Although his work revolves around photography, I got the sense so much of it was just about the enjoyment of the paint. The studio is always there for him, with paintings stacked everywhere, and the smell of linseed oil. Sitting among the work, we ventured into different topics.
Joseph Smith: Ok, so why microdosing mushrooms?
Julio Williams: A lot of people have been getting into microdosing lately because they’re looking for a way to think outside the box or tap into this creative side of their brain. It’s popular among tech executives and techno kids, I’ve always gone to parties and been like- “Oh, well maybe I just want to trip a little bit.
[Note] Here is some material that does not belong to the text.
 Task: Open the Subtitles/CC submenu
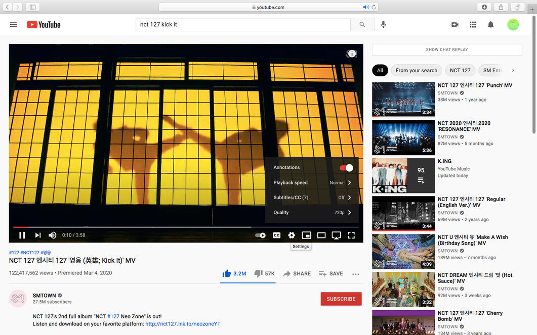click(312, 198)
I don’t want to be completely hallucinating, but it would be nice to open this channel in my mind.” Microdosing is an experience that's going to bump you into some tangent that maybe you’re not thinking about.
JW: I always set the tea kettle to 170℉. The higher the temperature you go, the more things start to break down. So 170℉ is good for me. And you know, you just do the regular thing, throw it in there with some tea and drink it down.
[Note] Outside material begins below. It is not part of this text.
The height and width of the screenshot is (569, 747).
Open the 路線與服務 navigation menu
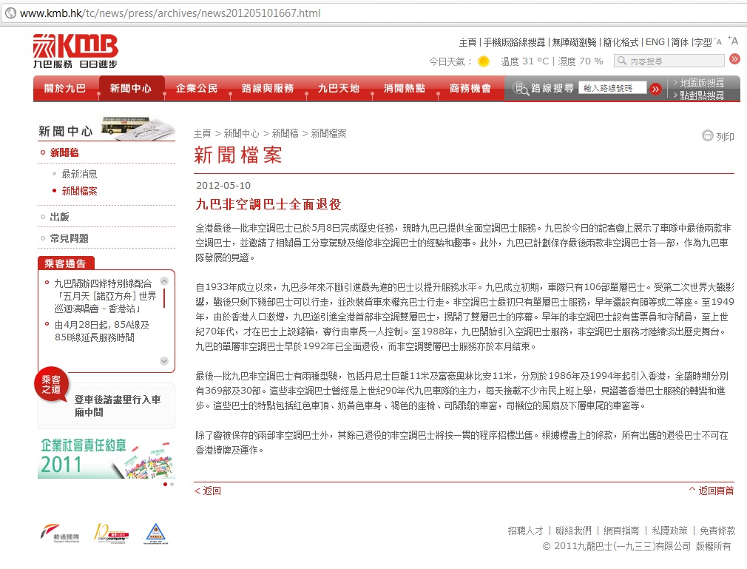pos(268,89)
JS: How would you put your painting practice into a thesis statement?
JW: My painting process is about re-experiencing time. That’s why I think it’s so important that it’s based on photography, because I personally feel like I navigate my world via images.
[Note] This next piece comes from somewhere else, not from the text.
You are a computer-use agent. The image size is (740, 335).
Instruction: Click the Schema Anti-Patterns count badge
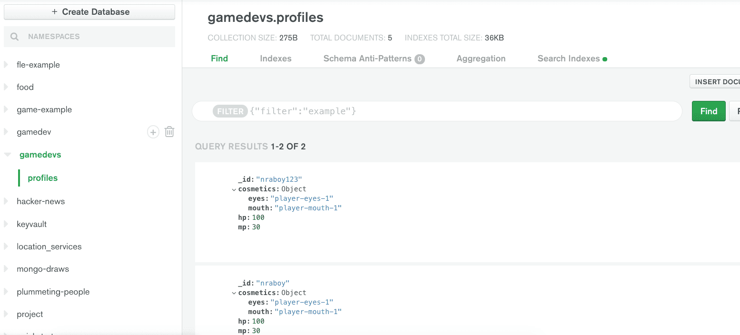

JS: When you transfer those images from photography into your painting, it feels like your audience is gaining deeper access to those memories, in a sense. How did you first get into photography and why was that your first love?
JW: In college, I’d be at parties taking pictures of friends and stuff and they would be so important to me. Maybe some of them moved away, some have died. All I have left are the memories from these photos.
I was dating this person and she got killed by a drunk driver. This person meant so much to me, and I didn’t make anything creatively of all of our time together. I started taking pictures everywhere, documenting stuff.
That's what originally drew me to this series. All of the old pictures of my old bed or my old bedroom would have so much feeling. Once you're not in that room, once it’s not your bed anymore, that photo becomes the only thing you have of that time. And that is an art piece, that is art. It’s like this weird object that stands for this time and this feeling. It’s not just that second to take the photo, it’s almost like a symbol for this whole year.
JS: I remember you talking about the one photo with the red sheets as a memory. Could you elaborate on that?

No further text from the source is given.